(Extracted records)
******
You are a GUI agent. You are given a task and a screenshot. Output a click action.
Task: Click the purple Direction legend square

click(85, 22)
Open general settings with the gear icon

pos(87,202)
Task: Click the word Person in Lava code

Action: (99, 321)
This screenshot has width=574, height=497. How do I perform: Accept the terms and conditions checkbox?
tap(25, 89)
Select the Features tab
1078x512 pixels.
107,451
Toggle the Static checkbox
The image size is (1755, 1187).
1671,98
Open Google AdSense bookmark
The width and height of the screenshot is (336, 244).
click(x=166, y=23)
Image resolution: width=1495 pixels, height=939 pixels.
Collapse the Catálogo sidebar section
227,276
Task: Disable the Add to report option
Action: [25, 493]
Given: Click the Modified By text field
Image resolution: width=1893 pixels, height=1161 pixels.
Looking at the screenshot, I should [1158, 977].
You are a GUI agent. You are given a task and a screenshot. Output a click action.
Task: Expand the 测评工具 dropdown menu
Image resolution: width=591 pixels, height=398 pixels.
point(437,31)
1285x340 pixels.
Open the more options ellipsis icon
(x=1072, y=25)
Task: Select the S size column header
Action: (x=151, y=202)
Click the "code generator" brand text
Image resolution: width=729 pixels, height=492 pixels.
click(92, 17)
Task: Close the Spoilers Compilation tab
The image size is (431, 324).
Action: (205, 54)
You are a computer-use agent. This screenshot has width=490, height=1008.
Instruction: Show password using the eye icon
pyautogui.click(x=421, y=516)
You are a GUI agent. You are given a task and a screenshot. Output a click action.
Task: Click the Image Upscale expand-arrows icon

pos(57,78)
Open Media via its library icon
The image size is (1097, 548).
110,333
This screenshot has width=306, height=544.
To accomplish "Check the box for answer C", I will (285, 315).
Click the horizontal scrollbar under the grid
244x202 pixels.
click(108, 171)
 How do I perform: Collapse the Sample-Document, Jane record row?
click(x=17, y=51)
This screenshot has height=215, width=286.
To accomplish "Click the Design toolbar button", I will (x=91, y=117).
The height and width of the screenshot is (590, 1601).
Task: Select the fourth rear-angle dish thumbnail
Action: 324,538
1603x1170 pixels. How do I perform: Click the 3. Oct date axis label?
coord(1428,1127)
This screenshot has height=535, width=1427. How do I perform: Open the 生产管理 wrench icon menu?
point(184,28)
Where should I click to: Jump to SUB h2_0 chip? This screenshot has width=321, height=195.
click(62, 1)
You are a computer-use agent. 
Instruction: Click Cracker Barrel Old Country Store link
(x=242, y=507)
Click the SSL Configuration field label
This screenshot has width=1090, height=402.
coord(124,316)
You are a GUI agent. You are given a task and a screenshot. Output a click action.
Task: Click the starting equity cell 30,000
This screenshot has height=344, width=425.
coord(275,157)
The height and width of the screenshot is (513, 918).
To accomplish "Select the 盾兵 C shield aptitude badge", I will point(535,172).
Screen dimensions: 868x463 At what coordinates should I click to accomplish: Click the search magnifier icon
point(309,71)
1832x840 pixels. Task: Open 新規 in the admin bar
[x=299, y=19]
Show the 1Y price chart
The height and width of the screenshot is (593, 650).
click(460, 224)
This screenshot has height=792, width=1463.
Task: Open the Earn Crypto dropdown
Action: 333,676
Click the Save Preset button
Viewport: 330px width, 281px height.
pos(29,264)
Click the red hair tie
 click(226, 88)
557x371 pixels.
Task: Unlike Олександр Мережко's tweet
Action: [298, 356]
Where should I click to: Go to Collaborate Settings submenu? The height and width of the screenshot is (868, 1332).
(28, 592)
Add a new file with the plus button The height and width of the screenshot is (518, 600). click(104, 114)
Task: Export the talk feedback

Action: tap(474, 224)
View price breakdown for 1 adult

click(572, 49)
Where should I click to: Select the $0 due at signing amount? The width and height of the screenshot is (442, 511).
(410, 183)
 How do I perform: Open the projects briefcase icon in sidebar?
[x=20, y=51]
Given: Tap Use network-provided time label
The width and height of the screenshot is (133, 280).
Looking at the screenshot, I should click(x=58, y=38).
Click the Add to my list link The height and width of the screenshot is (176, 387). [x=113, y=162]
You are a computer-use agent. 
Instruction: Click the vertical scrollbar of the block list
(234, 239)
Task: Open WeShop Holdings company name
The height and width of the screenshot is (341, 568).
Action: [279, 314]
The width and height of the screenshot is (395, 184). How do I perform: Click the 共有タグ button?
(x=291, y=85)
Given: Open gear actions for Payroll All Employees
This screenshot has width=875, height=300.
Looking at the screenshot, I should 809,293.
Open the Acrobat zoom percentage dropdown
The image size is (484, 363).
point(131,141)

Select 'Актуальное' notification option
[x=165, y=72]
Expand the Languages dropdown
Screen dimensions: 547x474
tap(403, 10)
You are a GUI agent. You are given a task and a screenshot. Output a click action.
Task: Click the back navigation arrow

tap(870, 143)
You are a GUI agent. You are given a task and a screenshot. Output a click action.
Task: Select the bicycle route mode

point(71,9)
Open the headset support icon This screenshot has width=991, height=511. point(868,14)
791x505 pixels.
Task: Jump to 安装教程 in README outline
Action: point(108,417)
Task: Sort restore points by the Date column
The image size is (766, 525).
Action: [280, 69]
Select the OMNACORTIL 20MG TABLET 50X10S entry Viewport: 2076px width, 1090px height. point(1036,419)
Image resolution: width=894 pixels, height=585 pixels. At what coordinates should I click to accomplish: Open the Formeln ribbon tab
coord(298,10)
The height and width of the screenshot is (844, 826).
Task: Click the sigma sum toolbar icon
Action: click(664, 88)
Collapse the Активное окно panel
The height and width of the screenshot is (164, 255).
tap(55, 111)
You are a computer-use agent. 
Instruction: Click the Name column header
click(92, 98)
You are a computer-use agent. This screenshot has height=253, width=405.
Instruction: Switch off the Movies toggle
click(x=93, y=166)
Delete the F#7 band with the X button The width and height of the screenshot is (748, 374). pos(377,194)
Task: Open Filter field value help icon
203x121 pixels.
******
**What you are asked to do:** Format the part of the records that runs from the start through the line containing "click(92, 17)" as a numbered list, leaving out blank lines.

**Answer to the task:**
1. You are a GUI agent. You are given a task and a screenshot. Output a click action.
2. Task: Click the purple Direction legend square
3. click(85, 22)
4. Open general settings with the gear icon
5. pos(87,202)
6. Task: Click the word Person in Lava code
7. Action: (99, 321)
8. This screenshot has width=574, height=497. How do I perform: Accept the terms and conditions checkbox?
9. tap(25, 89)
10. Select the Features tab
11. 1078x512 pixels.
12. 107,451
13. Toggle the Static checkbox
14. The image size is (1755, 1187).
15. 1671,98
16. Open Google AdSense bookmark
17. The width and height of the screenshot is (336, 244).
18. click(x=166, y=23)
19. Image resolution: width=1495 pixels, height=939 pixels.
20. Collapse the Catálogo sidebar section
21. 227,276
22. Task: Disable the Add to report option
23. Action: [25, 493]
24. Given: Click the Modified By text field
25. Image resolution: width=1893 pixels, height=1161 pixels.
26. Looking at the screenshot, I should [1158, 977].
27. You are a GUI agent. You are given a task and a screenshot. Output a click action.
28. Task: Expand the 测评工具 dropdown menu
29. Image resolution: width=591 pixels, height=398 pixels.
30. point(437,31)
31. 1285x340 pixels.
32. Open the more options ellipsis icon
33. (x=1072, y=25)
34. Task: Select the S size column header
35. Action: (x=151, y=202)
36. Click the "code generator" brand text
37. Image resolution: width=729 pixels, height=492 pixels.
38. click(92, 17)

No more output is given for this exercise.